Oui. Il me semble que c’est un langage de l’émotion. Il s’agit simplement de construire une architecture et d’être capable de l’explorer lyriquement. Mais elle est parfaitement cimentée. C’est ce vers quoi tend mon prochain projet. Lorsque j’écris, il se passe quelque chose de curieux et je ne sais pas comment l’expliquer, mais il y a des images qui surgissent, ainsi que des fragments musicaux et les deux sont liés en quelque sorte. Parfois, je n’ai pas l’impression d’être en train d’écrire une histoire, mais juste qu’une histoire est là et j’enlève tout ce qui n’en fait pas partie. Mais je ne sais plus très bien où j’en suis, et je ne veux pas faire semblant d’être un de ces excentriques qui projette de la peinture sur le mur ; ce n’est pas exactement ça, mais ce n’est pas non plus quelque chose de très calculé, une fois qu’on en a fini avec l’architecture.

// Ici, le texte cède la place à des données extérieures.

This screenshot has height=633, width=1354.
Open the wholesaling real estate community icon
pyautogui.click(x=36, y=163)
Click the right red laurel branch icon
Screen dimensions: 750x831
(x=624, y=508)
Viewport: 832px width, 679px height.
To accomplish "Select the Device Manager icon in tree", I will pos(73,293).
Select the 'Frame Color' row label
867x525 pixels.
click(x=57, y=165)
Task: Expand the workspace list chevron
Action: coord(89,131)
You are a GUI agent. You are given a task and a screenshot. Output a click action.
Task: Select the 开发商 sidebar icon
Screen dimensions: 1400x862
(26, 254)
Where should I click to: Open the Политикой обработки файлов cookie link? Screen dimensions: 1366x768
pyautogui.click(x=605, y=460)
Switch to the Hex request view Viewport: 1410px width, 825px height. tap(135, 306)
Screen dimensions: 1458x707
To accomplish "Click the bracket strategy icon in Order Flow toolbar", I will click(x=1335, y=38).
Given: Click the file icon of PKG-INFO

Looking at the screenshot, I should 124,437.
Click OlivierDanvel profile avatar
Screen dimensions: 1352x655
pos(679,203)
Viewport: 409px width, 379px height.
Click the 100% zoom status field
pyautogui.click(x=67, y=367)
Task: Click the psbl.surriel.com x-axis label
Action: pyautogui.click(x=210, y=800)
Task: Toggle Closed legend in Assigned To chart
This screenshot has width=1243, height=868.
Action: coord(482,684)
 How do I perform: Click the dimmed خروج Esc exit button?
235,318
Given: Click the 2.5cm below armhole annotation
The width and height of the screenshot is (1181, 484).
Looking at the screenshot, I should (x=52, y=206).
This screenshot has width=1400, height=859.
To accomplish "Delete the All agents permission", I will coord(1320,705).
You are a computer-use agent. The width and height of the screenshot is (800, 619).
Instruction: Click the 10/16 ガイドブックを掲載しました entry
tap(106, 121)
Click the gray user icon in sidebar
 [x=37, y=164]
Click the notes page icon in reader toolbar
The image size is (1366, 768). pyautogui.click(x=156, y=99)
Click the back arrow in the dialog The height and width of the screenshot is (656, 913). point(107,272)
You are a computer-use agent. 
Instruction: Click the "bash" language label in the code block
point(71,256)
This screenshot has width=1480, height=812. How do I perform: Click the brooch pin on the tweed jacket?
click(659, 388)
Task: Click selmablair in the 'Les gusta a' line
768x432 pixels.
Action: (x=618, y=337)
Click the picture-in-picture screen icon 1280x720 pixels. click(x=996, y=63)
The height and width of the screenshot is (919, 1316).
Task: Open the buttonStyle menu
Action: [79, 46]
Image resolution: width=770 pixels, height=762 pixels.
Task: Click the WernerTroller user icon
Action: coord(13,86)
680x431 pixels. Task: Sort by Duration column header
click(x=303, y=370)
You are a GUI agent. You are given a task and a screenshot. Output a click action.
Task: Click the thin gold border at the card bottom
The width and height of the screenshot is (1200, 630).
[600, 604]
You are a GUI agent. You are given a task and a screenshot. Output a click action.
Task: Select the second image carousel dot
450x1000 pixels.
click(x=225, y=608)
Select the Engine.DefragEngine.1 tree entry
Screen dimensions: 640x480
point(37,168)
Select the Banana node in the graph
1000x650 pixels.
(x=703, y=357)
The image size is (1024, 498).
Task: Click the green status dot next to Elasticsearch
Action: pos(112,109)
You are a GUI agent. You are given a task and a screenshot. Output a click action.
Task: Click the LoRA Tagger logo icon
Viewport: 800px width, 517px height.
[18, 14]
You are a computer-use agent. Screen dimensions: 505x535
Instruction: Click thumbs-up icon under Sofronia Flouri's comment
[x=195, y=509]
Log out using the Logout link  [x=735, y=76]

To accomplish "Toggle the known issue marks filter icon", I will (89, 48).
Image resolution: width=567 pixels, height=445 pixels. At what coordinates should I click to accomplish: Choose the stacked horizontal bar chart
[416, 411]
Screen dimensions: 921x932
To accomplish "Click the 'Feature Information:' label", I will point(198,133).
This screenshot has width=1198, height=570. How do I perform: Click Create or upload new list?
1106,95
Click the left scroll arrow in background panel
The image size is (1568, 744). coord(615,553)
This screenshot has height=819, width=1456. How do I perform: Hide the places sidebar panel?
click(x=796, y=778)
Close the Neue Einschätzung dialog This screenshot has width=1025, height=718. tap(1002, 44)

Avez-vous écrit la musique en même temps que le script ?
Oui. C’était génial. Je ne joue d’aucun instrument, mais il y a tant d’outils épatants à utiliser.
Et pour finir, pourquoi faites-vous ça ? Qu’est-ce que vous aimez dans le cinéma qui vous motive ?
J’aime le récit, la façon dont il existe et comment il faut s’en servir. On peut avoir écrit un paragraphe regorgeant de vérité, quelque chose d’universel, qui va loin, qui peut être réellement instructif, mais ça risque de ne pas être intéressant. On peut aussi imaginer un récit, raconter une histoire, et si on a bien travaillé, on n’a pas seulement retenu l’attention de quelqu’un assez longtemps pour l’emmener dans ce voyage, on a également découvert quelque chose dans la manière d’explorer une histoire. J’adore les récits et je trouve que le cinéma est le sommet du récit. Je ne sais pas ce qu’il en sera dans cent ans, mais pour le moment, être capable de communiquer de façon non verbale, tout en se livrant à une exploration, je ne vois pas ce qui pourrait être mieux. C’est ce que j’aime tant dans ce travail. C’est comme si on était branché directement sur le canal principal qui permet de ressentir les choses.
Extraits de l’interview de Shane Carruth par Hillary Weston pour le site internet Blackbook.